W3C home > Mailing lists > Public > public-webpayments@w3.org > January 2014

Re: Let's Play: Announcement of a new skype group

From: Joel Dietz <jd@evr.gr>
Date: Sat, 18 Jan 2014 09:57:04 -0800
Message-ID: <CAKiX3g3y_uVB361VAyypFeWOF6oXZkOMpwsTMnvWhvQGGu43XA@mail.gmail.com>
To: Melvin Carvalho <melvincarvalho@gmail.com>
Cc: Web Payments CG <public-webpayments@w3.org>
>
>
>> Cryptocurrency adoption, however, has largely been driven by game
>> dynamics that most closely relate to money, namely spot trading and online
>> betting. This has often been critiqued as "criminal" or "speculation."
>>
>
> I actually think game dynamics are important and positive, rather than,
> negative.
>
>
Just for clarification, I agree. "Fun" is a net positive. I agree with
Huizinga's mid-century assessment that fun (homo ludens) also has
possibility of delivering us from the mechanistic tendencies of
totalitarian or Marxist (homo faber) defined outputs.

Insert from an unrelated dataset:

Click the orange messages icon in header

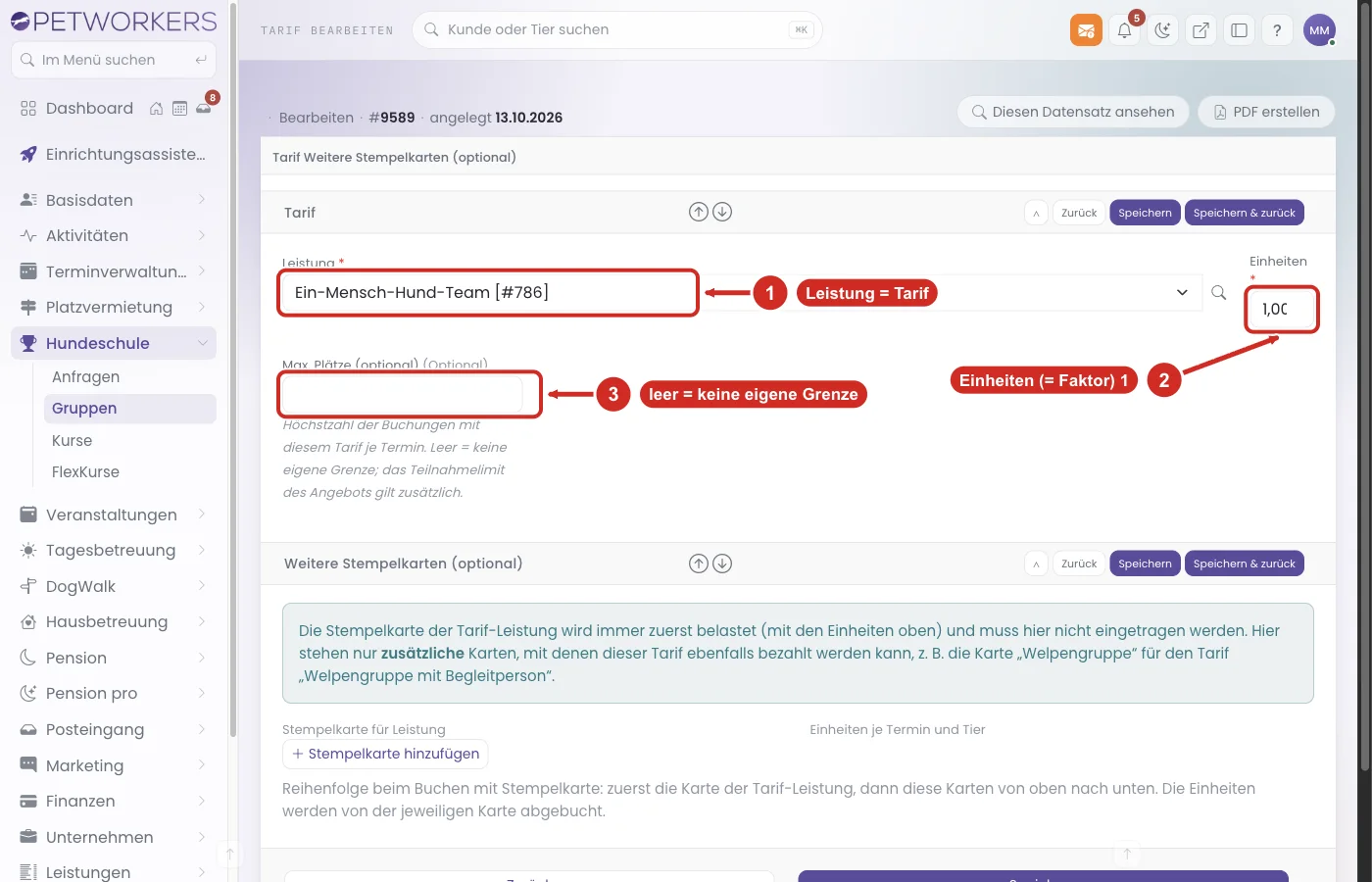pos(1086,30)
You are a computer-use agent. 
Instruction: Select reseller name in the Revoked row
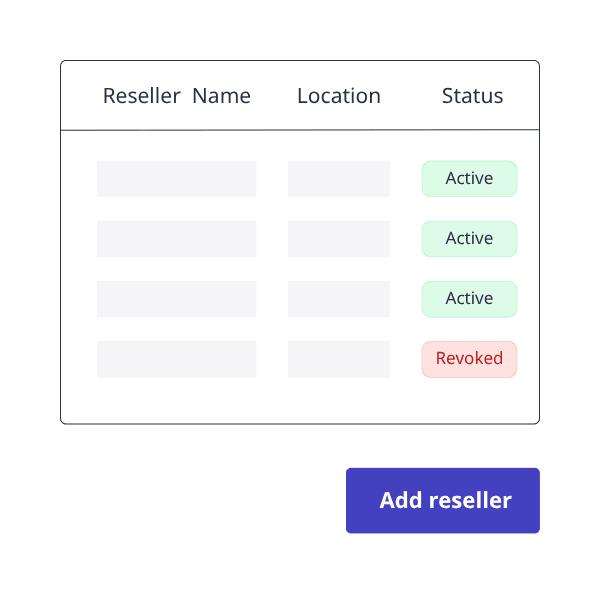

That said the games that tend to be most strongly integrated with money
tend to be "casino style" games in which one assumes a certain amount of
risk for a near immediate reward. This is exciting, which is why many
people buy lottery tickets and folk to casinos. It's not clear that it's
conducive for net societal good.


> Bitcoin is the only system out there that is getting merchant acceptance,
> so imho the best candidate for a new currency.  And one that is fostering a
> large amount of innovation.
>
>
There is an article of mine in Issue 16 of Bitcoin Magazine entitled, "John
Law gambles with Bitcoin" which discusses the parallels between this
historical moment and the birth of the stock markets and creation of paper
money in France.


> I think this is the reason that Dr. Bernanke described it as having "long
> term promise".  It seems to me, at this point, that an alternative would
> have a gargantuan task in trying to become a commonly accepted means of
> payment.
>
>

Keep in mind that merchants (Zynga, Overstock) aren't actually accepting
Bitcoin, they are handling things through a third party payment processor
that immediately converts Bitcoin into fiat. Anyone can provide that
service, and if there is sufficient demand any of the third party payment
processors will also integrate other currencies. As far as I'm concerned,
the shift towards digital currency has just begun and the ultimate winner
will be the one that provides the most value to the users of the currency.

Perhaps I'm being stubborn here, but I also don't see encouraging
speculation as a necessary on-ramp to currency adoption.